#### Data entries
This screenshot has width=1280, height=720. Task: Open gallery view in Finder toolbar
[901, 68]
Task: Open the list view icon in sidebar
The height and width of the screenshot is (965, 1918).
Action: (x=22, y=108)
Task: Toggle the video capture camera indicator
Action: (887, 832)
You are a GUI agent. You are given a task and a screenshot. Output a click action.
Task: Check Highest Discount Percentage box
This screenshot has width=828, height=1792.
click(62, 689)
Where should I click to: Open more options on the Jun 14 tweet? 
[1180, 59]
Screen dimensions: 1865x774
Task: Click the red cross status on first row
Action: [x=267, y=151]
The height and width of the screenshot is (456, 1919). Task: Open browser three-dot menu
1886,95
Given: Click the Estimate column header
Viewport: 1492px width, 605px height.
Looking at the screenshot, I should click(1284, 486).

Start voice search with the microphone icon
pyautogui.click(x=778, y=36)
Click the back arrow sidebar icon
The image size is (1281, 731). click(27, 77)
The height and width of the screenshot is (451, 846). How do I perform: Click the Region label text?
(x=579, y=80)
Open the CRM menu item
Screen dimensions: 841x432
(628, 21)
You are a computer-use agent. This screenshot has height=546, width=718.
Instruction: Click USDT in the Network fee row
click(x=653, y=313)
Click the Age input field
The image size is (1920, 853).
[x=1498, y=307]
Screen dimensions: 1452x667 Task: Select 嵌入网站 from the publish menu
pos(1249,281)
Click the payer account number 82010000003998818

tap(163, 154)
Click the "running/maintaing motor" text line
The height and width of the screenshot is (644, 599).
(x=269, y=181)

#### PROBLEM DESCRIPTION
Write down, word for word, the lines above from the one containing "Task: Open the list view icon in sidebar" through the one containing "Given: Click the Estimate column header", both ends included.

#### WORKED SOLUTION
Task: Open the list view icon in sidebar
The height and width of the screenshot is (965, 1918).
Action: (x=22, y=108)
Task: Toggle the video capture camera indicator
Action: (887, 832)
You are a GUI agent. You are given a task and a screenshot. Output a click action.
Task: Check Highest Discount Percentage box
This screenshot has width=828, height=1792.
click(62, 689)
Where should I click to: Open more options on the Jun 14 tweet? 
[1180, 59]
Screen dimensions: 1865x774
Task: Click the red cross status on first row
Action: [x=267, y=151]
The height and width of the screenshot is (456, 1919). Task: Open browser three-dot menu
1886,95
Given: Click the Estimate column header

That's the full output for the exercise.